The cone represents a solid which basis represents a circle, and side surfaces are all pieces which are carried out from the point which is out of the basis plane to this basis. The direct cone which usually is considered in a school course of geometry can be presented as the body formed by rotation of a rectangular triangle around one of legs. Perpendicular section of a cone is the plane passing through its top is perpendicular to the basis.
It is required to you
- The drawing of a cone with the set parameters
- Ruler
- Pencil
- Mathematical formulas and definitions
- Cone height
- Cone basis circle radius
- Formula of the area of a triangle
Instruction
1. Draw a cone with the set parameters. Designate the center of a circle as Oh, and cone top — as P. You need to know the radius of the basis and height of a cone. Remember properties of height of a cone. It represents the perpendicular which is carried out from cone top to its basis. The cone height point of intersection with the basis plane at a direct cone coincides with the center of a circle of the basis. Construct the axial section of a cone. It is formed by diameter of the basis and forming a cone which pass through diameter points of intersection with a circle. Designate the received points as And yes Century.
2. Axial section is formed by two rectangular triangles which are lying in one plane and having one general leg. It is possible to calculate the area of axial section in two ways. The first way is to find the areas of the turned-out triangles and to put them together. It is the most evident way, but in fact it differs in nothing from classical calculation of the area of an isosceles triangle. So, at you 2 rectangular triangles which general leg is h cone height, the second legs — R basis circle radiuses, and hypotenuses — forming a cone turned out. As all three parties of these triangles are equal among themselves, and triangles turned out equal, according to the third property of equality of triangles too. The area of a rectangular triangle is equal to a half of the work of its legs, that is S=1/2Rh. The area of two triangles will be respectively equal to the work of radius of a circle of the basis on height, S=Rh.
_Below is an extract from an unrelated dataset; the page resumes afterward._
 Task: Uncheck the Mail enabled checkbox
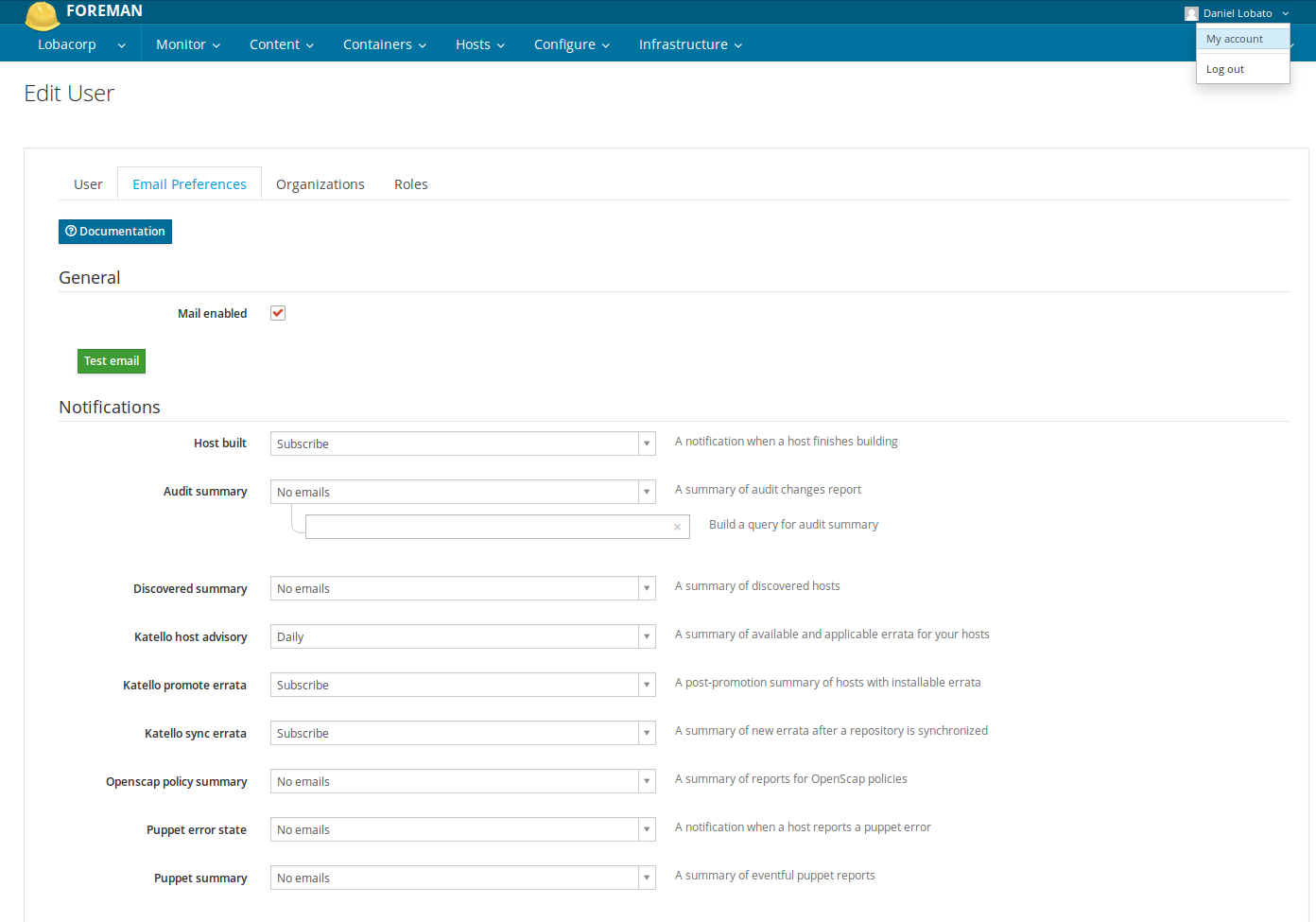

3. Axial section is considered most often as an isosceles triangle which height is cone height. In this case it is a triangle of ARV which basis is equal to diameter of a circle of the basis of a cone of D, and height is equal to h cone height. The area it is calculated on a classical formula of the area of a triangle, that is as a result we receive the same formula S = 1/2Dh = Rh where S is the area of an isosceles triangle, R is basis circle radius, and h is the triangle height which is at the same time and cone height.